All of lore.kernel.org
 help / color / mirror / Atom feed
From: Andrea Arcangeli <andrea@suse.de>
To: Andrew Morton <akpm@digeo.com>
Cc: Marc-Christian Petersen <m.c.p@wolk-project.de>,
	t.baetzler@bringe.com, linux-kernel@vger.kernel.org,
	marcelo@conectiva.com.br
Subject: xdr nfs highmem deadlock fix [Re: filesystem access slowing system to a crawl]
Date: Thu, 20 Feb 2003 22:54:58 +0100	[thread overview]
Message-ID: <20030220215457.GV31480@x30.school.suse.de> (raw)
In-Reply-To: <20030220103543.7c2d250c.akpm@digeo.com>

On Thu, Feb 20, 2003 at 10:35:43AM -0800, Andrew Morton wrote:
> Marc-Christian Petersen <m.c.p@wolk-project.de> wrote:
> >
> > On Wednesday 19 February 2003 18:49, Andrea Arcangeli wrote:
> > 
> > Hi Andrea,
> > 
> > > Marcelo please include this:
> > > 	http://www.us.kernel.org/pub/linux/kernel/people/andrea/kernels/v2.4/2.4.2
> > >1pre4aa3/10_inode-highmem-2
> > great. Thanks. Now let's hope Marcelo use this :)
> > 
> > > other fixes should be included too but they don't apply cleanly yet
> > > unfortunately, I (or somebody else) should rediff them against mainline.
> > Can you tell me what in special you mean? I'd do this.
> > 
> 
> Andrea's VM patches, against 2.4.21-pre4 are at
> 
> 	http://www.zip.com.au/~akpm/linux/patches/2.4/2.4.21-pre4/
> 
> The applying order is in the series file.

Cool!

> 
> These have been rediffed, and apply cleanly.  They have not been
> tested much though.

If they didn't reject in non obvious way they should work fine too ;)
If Marcelo merges them I'll verify everything when I update to his tree
like I do regularly with everything else that rejects.

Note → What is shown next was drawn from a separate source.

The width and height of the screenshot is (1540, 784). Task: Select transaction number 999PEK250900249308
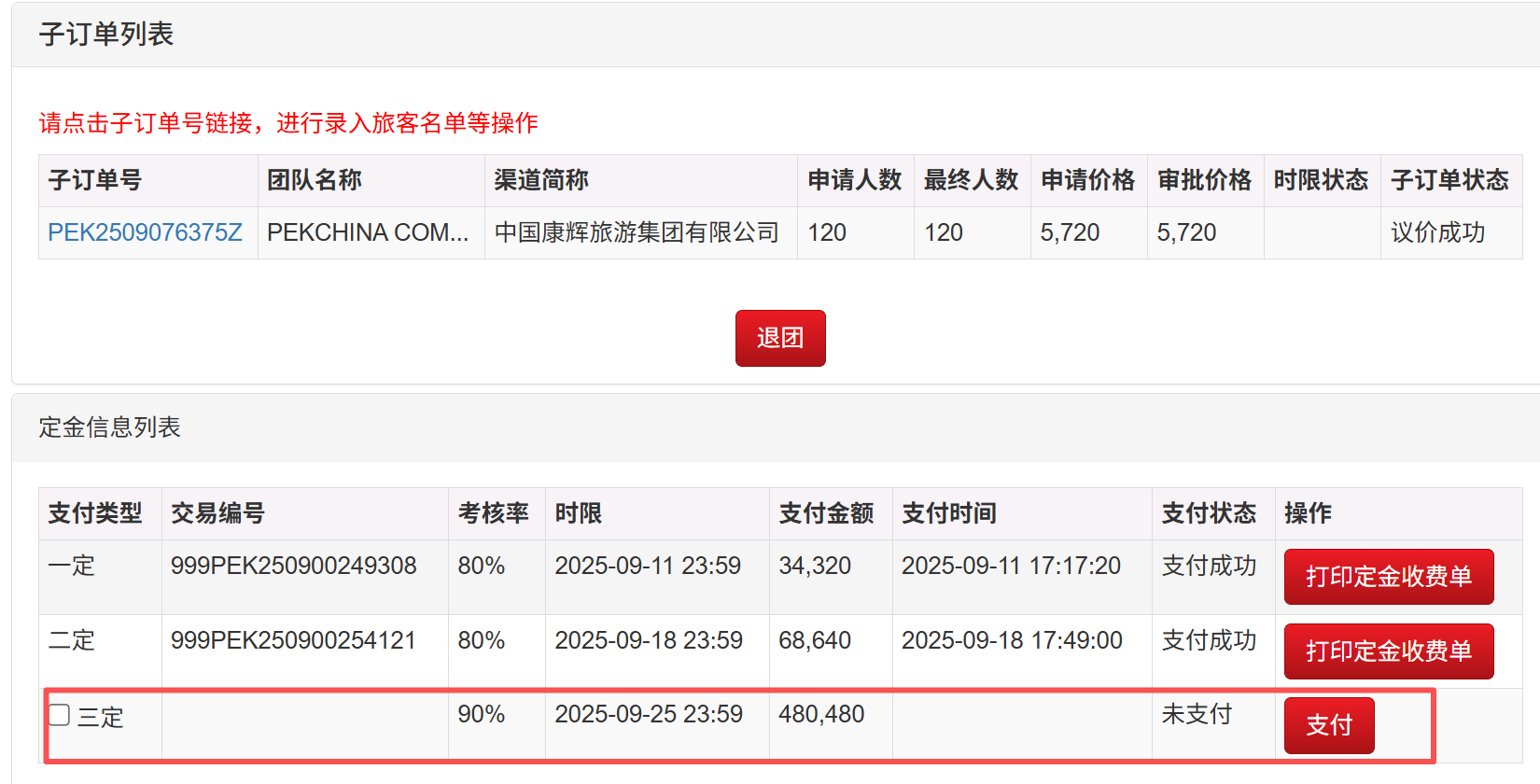click(293, 566)
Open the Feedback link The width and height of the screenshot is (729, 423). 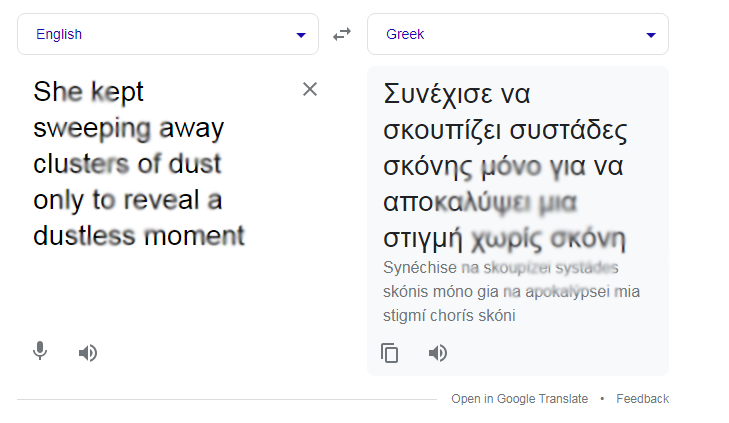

btw, I finished today fixing a deadlock condition in the xdr layer
triggered by nfs on highmem machines, here's the fix against 2.4.21pre4,
please apply it now to pre4 or will have to live in my tree with the
other hundred of patches like it happened to some of the patches we're
discussing in this thread.

Explanation is very simple: you _can't_ kmap two times in the context of
a single task (especially if more than one task can run the same code at
the same time). I don't yet have the confirmation that this fixes the
deadlock though (it takes days to reproduce so it will take weeks to
confirm), but I can't see anything else wrong at the moment, and this
remains a genuine highmem deadlock that has to be fixed.  The fix is
optimal, no change unless you run out of kmaps and in turn you can
deadlock, i.e. all the light workloads won't be affected at all.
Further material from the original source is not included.